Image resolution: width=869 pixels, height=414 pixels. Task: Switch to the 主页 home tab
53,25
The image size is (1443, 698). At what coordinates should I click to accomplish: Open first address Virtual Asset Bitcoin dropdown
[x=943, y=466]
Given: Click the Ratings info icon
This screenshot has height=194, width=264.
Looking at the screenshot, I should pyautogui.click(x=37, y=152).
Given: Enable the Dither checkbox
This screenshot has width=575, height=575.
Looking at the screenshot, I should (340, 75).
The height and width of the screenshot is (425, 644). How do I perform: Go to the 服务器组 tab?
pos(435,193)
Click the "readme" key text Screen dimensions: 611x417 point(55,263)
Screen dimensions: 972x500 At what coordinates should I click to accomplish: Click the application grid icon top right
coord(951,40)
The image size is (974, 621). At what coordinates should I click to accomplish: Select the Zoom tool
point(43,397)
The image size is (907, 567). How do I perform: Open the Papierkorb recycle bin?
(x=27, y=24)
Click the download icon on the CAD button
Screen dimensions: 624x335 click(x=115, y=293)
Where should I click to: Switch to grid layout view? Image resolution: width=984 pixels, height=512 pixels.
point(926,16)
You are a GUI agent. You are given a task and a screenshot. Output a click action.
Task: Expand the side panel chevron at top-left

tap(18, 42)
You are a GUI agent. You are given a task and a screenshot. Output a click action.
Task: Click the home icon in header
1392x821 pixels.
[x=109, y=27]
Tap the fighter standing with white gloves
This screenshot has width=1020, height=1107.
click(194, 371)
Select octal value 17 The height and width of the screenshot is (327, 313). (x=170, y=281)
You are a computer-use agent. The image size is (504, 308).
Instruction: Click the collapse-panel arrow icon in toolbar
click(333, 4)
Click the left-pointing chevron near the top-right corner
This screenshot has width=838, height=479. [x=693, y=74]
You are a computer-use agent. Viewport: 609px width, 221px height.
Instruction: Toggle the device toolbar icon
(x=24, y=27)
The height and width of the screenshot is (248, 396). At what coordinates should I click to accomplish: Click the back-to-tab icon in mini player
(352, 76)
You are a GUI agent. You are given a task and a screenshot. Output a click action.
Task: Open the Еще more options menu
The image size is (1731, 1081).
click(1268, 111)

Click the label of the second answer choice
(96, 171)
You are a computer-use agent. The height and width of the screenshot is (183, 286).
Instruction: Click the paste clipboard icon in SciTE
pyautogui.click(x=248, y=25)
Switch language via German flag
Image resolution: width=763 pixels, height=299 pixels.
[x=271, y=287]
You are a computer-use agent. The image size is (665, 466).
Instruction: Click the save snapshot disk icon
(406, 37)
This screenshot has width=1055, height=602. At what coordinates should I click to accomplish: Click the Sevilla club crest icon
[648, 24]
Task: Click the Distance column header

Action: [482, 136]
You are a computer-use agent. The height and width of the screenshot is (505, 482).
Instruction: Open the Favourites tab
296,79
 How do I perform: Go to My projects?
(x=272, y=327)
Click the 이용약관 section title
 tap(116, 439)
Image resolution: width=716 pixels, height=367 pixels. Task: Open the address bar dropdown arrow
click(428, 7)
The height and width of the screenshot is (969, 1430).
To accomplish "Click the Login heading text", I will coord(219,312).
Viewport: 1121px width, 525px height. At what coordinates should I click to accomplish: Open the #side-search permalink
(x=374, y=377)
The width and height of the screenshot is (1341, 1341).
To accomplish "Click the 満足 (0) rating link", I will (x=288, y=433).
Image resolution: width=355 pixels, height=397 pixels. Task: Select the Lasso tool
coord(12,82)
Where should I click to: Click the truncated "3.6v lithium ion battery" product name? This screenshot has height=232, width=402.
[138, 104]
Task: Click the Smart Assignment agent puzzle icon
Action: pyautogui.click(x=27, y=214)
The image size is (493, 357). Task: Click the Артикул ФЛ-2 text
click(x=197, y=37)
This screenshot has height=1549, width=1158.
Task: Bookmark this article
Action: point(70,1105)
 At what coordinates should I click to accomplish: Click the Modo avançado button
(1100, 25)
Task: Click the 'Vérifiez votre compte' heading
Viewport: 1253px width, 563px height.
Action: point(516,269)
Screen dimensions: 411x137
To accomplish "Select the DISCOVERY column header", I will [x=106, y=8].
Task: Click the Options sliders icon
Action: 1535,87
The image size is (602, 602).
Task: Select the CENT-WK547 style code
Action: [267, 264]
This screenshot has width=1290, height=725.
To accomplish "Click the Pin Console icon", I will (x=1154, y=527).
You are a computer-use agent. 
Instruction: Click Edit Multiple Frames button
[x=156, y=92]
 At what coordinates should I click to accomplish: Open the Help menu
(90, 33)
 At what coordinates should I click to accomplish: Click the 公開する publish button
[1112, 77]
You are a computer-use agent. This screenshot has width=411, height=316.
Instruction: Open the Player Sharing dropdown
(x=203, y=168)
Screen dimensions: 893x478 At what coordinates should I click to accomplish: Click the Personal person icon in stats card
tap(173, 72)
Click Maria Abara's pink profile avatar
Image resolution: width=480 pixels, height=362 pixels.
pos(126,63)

• _What the task requires_
Your answer must be every line from the listing above that holds the string "heading".

• _The answer_
To accomplish "Click the Login heading text", I will coord(219,312).
Task: Click the 'Vérifiez votre compte' heading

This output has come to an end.